Problem to work on: Show all the lines in the data below that include the word "each".

Data listing:
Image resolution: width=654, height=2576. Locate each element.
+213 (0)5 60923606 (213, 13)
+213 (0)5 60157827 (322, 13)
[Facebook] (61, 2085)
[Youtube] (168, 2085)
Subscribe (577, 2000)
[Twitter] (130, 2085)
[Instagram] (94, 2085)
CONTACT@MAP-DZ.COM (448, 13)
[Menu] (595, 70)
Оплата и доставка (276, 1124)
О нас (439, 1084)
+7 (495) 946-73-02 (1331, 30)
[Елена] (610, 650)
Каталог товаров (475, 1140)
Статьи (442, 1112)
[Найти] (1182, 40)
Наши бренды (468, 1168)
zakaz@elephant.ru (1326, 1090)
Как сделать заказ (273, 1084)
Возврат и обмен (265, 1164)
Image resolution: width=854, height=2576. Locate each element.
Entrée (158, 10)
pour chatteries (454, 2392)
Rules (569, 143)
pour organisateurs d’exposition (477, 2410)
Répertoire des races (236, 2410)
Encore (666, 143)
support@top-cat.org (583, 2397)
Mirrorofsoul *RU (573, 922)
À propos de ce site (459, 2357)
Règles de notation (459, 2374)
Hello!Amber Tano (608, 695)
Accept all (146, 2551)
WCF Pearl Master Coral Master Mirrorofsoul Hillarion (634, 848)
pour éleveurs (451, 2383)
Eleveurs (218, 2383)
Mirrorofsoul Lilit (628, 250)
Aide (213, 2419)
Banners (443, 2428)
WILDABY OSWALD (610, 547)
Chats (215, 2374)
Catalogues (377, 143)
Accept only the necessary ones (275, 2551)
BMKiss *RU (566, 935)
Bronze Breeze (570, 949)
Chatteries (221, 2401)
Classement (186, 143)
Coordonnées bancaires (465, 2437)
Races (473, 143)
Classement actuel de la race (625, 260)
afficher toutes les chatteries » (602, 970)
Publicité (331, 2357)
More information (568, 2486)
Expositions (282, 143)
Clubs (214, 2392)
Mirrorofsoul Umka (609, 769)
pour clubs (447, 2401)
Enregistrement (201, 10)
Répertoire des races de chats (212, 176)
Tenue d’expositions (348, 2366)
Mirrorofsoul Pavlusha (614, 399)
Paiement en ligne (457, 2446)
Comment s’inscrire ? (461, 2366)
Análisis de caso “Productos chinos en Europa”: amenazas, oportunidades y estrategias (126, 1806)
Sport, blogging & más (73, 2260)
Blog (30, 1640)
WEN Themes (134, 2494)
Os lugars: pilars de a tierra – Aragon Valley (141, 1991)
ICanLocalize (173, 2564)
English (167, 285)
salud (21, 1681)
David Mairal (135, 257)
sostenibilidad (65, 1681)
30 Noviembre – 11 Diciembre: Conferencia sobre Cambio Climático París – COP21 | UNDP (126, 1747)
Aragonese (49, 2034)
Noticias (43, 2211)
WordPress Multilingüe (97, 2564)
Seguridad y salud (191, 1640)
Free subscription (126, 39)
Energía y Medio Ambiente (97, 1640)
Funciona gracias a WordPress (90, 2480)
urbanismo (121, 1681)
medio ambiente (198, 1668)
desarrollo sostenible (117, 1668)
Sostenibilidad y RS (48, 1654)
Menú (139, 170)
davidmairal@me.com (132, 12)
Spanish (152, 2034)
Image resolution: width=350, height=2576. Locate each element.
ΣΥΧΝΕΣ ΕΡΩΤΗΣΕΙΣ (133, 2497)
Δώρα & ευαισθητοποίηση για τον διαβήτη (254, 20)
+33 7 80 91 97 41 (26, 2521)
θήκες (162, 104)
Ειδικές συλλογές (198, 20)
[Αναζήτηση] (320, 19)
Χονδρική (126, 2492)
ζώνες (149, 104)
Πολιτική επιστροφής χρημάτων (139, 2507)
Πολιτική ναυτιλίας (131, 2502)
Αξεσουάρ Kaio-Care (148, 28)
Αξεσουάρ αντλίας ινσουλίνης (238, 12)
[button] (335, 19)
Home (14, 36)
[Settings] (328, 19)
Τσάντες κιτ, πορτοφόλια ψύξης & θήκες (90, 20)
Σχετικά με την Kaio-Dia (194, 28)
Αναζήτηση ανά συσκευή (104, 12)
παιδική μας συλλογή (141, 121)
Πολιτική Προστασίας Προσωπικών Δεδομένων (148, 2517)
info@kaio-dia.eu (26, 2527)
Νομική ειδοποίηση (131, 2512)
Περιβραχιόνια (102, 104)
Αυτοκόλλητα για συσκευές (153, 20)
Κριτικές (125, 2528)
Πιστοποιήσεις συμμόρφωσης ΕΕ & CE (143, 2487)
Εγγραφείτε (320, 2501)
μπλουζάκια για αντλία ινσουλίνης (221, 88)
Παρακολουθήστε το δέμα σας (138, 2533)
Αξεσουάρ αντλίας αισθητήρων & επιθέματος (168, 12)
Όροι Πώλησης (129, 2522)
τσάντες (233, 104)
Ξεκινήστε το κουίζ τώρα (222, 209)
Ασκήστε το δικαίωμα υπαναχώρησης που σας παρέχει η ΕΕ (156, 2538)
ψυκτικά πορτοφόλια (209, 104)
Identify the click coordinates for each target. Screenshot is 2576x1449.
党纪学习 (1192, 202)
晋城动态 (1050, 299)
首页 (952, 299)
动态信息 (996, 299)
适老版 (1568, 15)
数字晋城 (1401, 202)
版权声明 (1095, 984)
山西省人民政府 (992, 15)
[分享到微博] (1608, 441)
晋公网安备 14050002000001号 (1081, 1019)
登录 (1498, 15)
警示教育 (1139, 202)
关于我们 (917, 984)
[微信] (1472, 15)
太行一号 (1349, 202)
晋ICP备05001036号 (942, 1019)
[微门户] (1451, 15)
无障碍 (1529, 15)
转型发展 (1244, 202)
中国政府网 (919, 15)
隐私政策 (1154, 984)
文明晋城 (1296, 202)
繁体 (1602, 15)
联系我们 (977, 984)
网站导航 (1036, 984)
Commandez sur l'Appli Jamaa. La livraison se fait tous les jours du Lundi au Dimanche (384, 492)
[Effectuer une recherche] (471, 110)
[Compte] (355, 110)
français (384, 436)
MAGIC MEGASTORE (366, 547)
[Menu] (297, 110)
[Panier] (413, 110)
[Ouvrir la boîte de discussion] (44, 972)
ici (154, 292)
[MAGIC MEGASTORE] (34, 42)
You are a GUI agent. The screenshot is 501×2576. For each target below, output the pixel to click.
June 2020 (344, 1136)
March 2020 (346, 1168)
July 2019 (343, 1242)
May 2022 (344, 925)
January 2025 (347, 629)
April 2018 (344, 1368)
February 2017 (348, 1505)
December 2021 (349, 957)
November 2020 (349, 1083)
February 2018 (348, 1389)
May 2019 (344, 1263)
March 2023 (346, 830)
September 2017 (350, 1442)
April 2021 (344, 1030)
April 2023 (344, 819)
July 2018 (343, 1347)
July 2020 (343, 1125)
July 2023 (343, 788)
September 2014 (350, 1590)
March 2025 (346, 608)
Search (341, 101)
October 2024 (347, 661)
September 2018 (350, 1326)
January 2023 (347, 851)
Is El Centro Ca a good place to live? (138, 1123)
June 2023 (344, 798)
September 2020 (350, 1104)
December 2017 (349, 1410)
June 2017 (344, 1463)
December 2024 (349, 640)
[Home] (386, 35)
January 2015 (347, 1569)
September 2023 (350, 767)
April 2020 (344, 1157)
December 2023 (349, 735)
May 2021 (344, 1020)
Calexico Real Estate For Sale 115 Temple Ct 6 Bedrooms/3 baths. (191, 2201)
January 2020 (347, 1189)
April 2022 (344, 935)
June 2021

Output:
Image resolution: width=654, height=2576. Locate each element.
Image resolution: width=854, height=2576. Locate each element.
Image resolution: width=350, height=2576. Locate each element.
Identify the click coordinates for each target. Screenshot is 2576x1449.
You are a GUI agent. The screenshot is 501×2576. For each target below, output the pixel to click.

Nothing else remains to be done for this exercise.